[Stored records]
'''

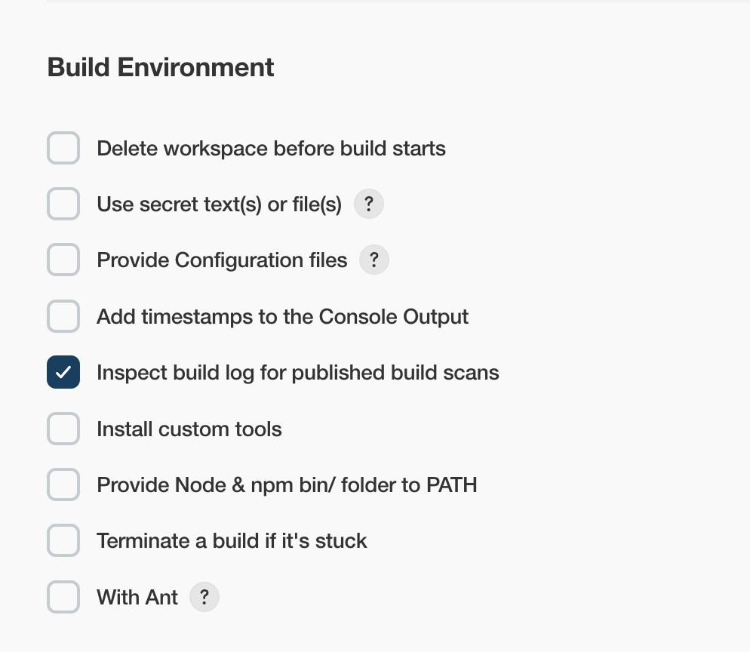Click the With Ant help question mark
750x652 pixels.
[204, 597]
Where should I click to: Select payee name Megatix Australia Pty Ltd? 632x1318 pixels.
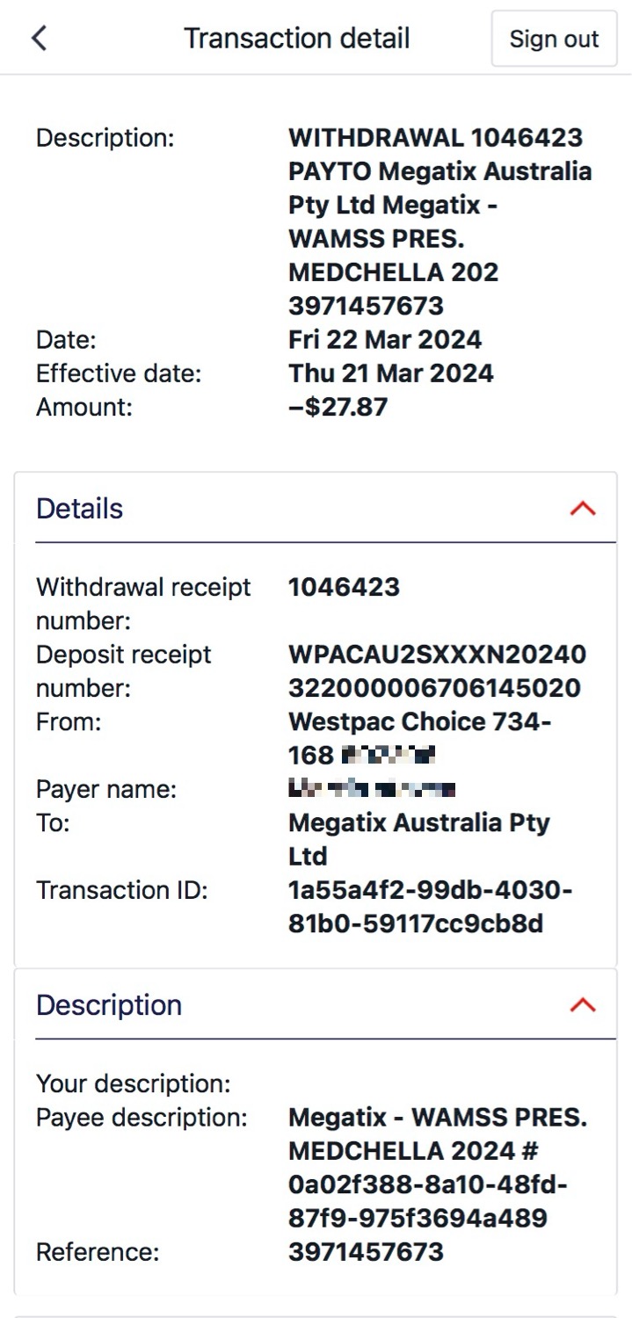click(418, 839)
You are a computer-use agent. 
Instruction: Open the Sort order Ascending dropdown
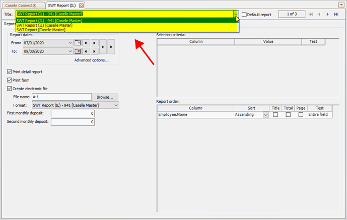coord(266,115)
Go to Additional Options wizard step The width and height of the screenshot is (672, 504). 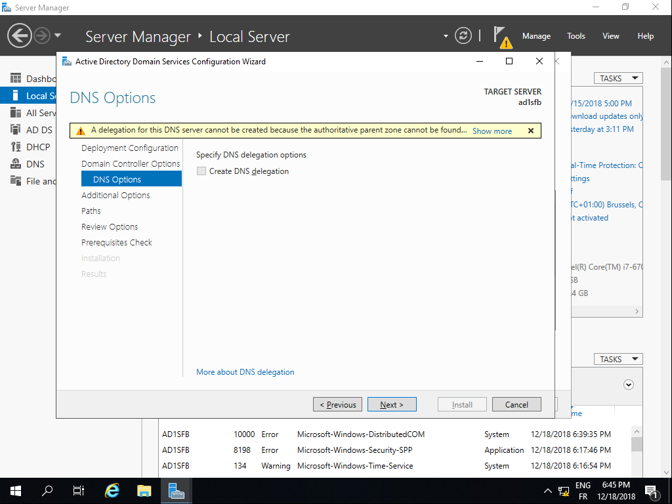tap(116, 195)
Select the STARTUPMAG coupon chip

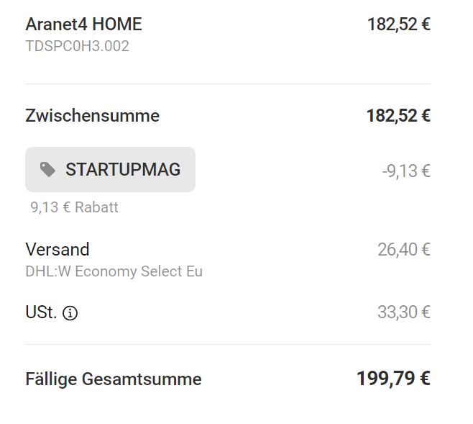pyautogui.click(x=110, y=169)
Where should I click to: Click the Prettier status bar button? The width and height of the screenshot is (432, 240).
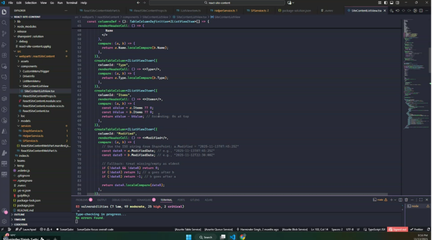(x=416, y=229)
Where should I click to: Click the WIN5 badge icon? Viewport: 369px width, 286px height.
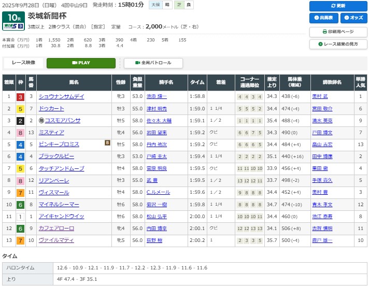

'''

_Problem to solve:_ Exactly the lines from the one with "Select the STARTUPMAG coupon chip" through the end of the entries above must be written out, and no pictures may be included.

_Answer to this task:_
Select the STARTUPMAG coupon chip

pyautogui.click(x=110, y=169)
Where should I click to: Click the Prettier status bar button? The width and height of the screenshot is (432, 240).
(x=416, y=229)
Where should I click to: Click the WIN5 badge icon? Viewport: 369px width, 286px height.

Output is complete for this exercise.